Monday, 16 July 2018

The Aftermath of mowing

I arrived at Foxhill Farm today to find that the hay had been cut. There had been plenty of time for seeds of the various pasture plants to have ripened and been shed so as far as I was concerned the cut had been made at the ideal time. Strictly speaking the 'aftermath' is a second cut of grass/hay later in the season, but with conditions so dry another mowing may only be possible if we receive some decent rainfall.
I arrived to find that the hay had been cut.
11 July, 2018
A small pool exists at the edge of field 5411. Really it is not, as far as I can establish, part of Foxhill Farm, but I strolled over, a pair of buzzards mewing overhead, to have a look. Not surprisingly the water had disappeared, but a stand of Purple Loosestrife, Lythrum salicaria, was in flower notwithstanding.
Purple Loosestrife must be among the loveliest of our wild flowers.
11 July, 2018
Around it the tall, quite lush, grass was harbouring some insects typical of wet conditions including this green bug. Cicadella viridis is widespread and indeed this particular family, the Cicadellidae, takes its name from the genus to which this rather large (c.7mm) and distinctive species belongs.
Cicadella viridis. This is a large, common and rather obvious leafhopper
of damp to wet areas. 11 July, 2018
Butterflies are now much more common than a month ago. Skippers were plentiful but rarely settled for more than a second or two before dashing away to chase a potential mate, so a good camera shot proved impossible. The photograph shows what is probably a Small Skipper, Thymelicus sylvestris (the underside of the antennae tips do not appear dark),  but I cannot be 100% certain.

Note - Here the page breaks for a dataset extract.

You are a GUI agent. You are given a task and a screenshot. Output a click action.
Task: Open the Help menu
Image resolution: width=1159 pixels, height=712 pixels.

Small Skipper? Anyway, it was busy nectaring at Creeping Thistle.
Foxhill Farm, 11 July, 2018

There was plenty of taller vegetation at the base of hedgerows and the hedges themselves held much of interest. Ash trees punctuated the hedgerows at irregular intervals and here, as elsewhere, the mite Aceria fraxinivora had been at work producing its brown cauliflower-like growths.

Aceria fraxinivora is very common, attacking the 'keys' of ash trees.
Foxhill Farm, 11 July, 2018
Also in the hedgerows the Dog Roses were displaying 'sputnik' galls. These spiky, spherical structures are the work of a wasp, Diplolepis nervosa. Each sphere contains a single chamber carrying the larva and, later, the pupa.
This odd little gall is the work of Diplolepis nervosa. Foxhill Farm.
11 July, 2018
Small Copper butterflies, Lycaena phlaeas, flitted around, their larval food-plant of sorrel being abundant in the hay meadows. Common these insects may be, but it was a 'first' for Foxhill Farm and pleasing to see. This pushed the invertebrates total for Foxhill Farm up to 286.
Small Copper butterflies are widespread, active little insects.